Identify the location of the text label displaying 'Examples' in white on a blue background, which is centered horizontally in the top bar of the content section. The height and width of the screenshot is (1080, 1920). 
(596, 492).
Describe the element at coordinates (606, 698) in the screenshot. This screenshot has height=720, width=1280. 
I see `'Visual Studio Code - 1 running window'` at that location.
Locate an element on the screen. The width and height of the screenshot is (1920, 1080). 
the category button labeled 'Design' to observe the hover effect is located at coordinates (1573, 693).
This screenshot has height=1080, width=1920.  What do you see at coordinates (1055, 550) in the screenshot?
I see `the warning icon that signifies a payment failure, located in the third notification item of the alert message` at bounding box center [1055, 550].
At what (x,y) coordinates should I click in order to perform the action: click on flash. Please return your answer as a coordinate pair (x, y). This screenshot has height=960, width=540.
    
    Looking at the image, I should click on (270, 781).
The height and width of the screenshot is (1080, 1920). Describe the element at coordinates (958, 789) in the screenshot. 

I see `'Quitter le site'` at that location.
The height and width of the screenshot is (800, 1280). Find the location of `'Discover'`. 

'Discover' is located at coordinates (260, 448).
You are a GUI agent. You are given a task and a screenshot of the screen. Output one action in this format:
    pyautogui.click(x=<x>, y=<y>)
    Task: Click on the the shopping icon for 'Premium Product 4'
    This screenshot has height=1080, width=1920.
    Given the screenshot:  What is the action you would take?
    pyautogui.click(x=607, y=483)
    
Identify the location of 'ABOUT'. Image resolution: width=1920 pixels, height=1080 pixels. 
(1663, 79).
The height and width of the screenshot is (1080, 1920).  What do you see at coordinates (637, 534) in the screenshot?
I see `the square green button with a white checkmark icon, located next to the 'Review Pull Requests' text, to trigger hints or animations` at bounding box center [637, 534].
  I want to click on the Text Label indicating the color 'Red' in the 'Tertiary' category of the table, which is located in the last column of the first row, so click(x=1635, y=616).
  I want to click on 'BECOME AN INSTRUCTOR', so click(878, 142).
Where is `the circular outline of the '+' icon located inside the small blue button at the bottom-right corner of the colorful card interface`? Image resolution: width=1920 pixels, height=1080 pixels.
____
## SHORT EXERCISE
Report every line of the rows above that contains the string "blue", matching case exactly.

## RESPONSE TO THIS TASK
Identify the location of the text label displaying 'Examples' in white on a blue background, which is centered horizontally in the top bar of the content section. The height and width of the screenshot is (1080, 1920). 
Where is `the circular outline of the '+' icon located inside the small blue button at the bottom-right corner of the colorful card interface`? Image resolution: width=1920 pixels, height=1080 pixels.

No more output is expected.